The program aims to have an immediate impact, reducing child obesity, alleviating summer learning loss, and remedying nature deficit disorder. Using the Ice Age Trail as a tool, Summer Saunters teaches students about Wisconsin’s history and gives families an easy way to stay involved by encouraging future hikes.
The week-long program began with 30 students from the Lodi school district and has grown to over 225 people from Lodi, Milwaukee, and Wausau. Each day students travel to an Ice Age Trail Segment to teach the connection of the trail throughout the state.
Summer Saunters has added a service learning component, including a two-day family overnight trail construction project with the IATA Mobile Service Crew
Last year, the list of hikes included such gems as the Devil’s Staircase, Cross Plains, Holy Hill, Pike Lake State Park, and Mecan Springs segments of the Ice Age Trail.
Along the way students read about the upcoming hike, talked with their mentors and enjoyed the vast Wisconsin landscape. A key aspect of the Summer Saunters program was to have students write about their Ice Age Trail experiences.

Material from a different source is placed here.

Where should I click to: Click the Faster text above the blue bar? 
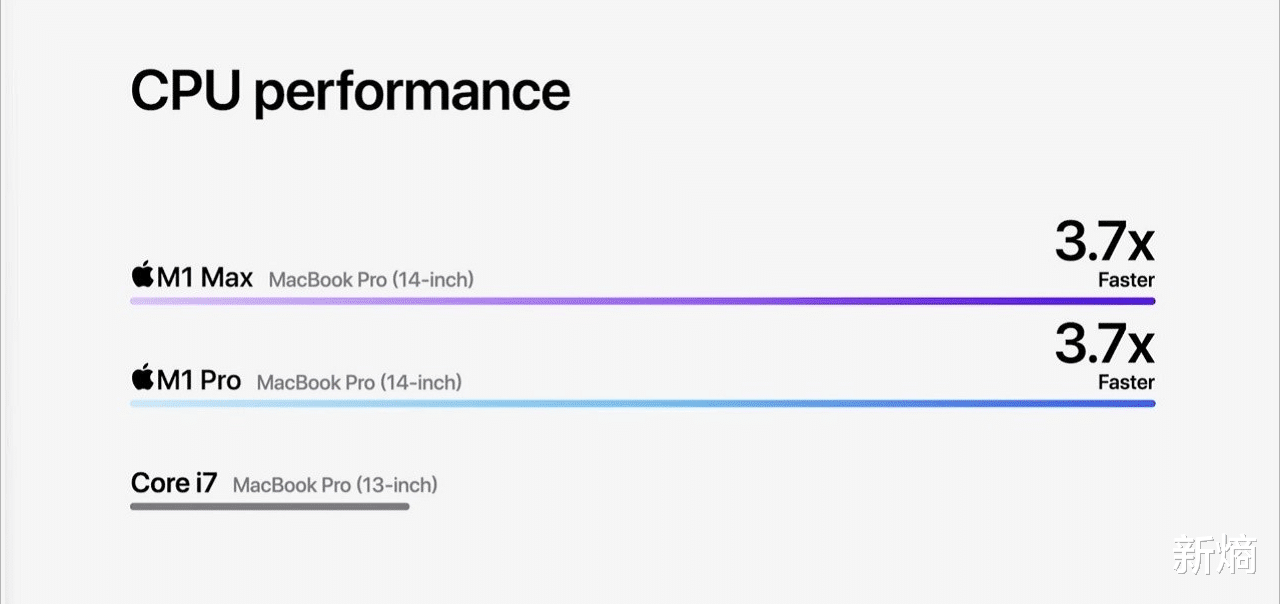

Hiker, Grace Lee, shared her experiences on the Mecan Segment of the Ice Age Trail. The highlight of her hike was finding a special stone. “It wasn’t a stone that you would find in the ground, but a mortar and pestle – grinding stones from the time that Native Americans lived there!”
The students value each day on the trail whether it’s an exciting, stormy day at Devil’s Lake or a relaxing stroll through the woods surrounding Bohn Lake (above). For some, the best part is seeing an eagle streak across the sky and for others it’s the sheer pleasure of getting out into the fresh air and the sense of adventure around every corner.
Last year was the inaugural outing for the Milwaukee Summer Saunters program. 23 students were able to experience a week on the trail thanks in large part to the individual, organizational, and chapter donations made by to the Ice Age Trail Alliance.
Operational funding is generated through local grants from groups such as Optimists Hospitals and the natural Resources Foundation as well as the National Parks Service and Wisconsin Department of Natural Resources.
Older students, including those who participated in the program in previous years, are invited back as mentors and role models for the younger students.
Nathan Jelinik (center) hiked the trails outside of Lodi and spoke on behalf of the program at the 12th Conference on Scenic and Historic Trails in Missoula, MT.
Every Summer Saunters participant receives an Ice Age Trail Companion Guide & an Ice Age Trail Atlas to help them plan future trips. But, Nathan said, “the coolest things were the hiking sticks,” generously donated by Douglas “Stick Man” Sherman of Madison, WI.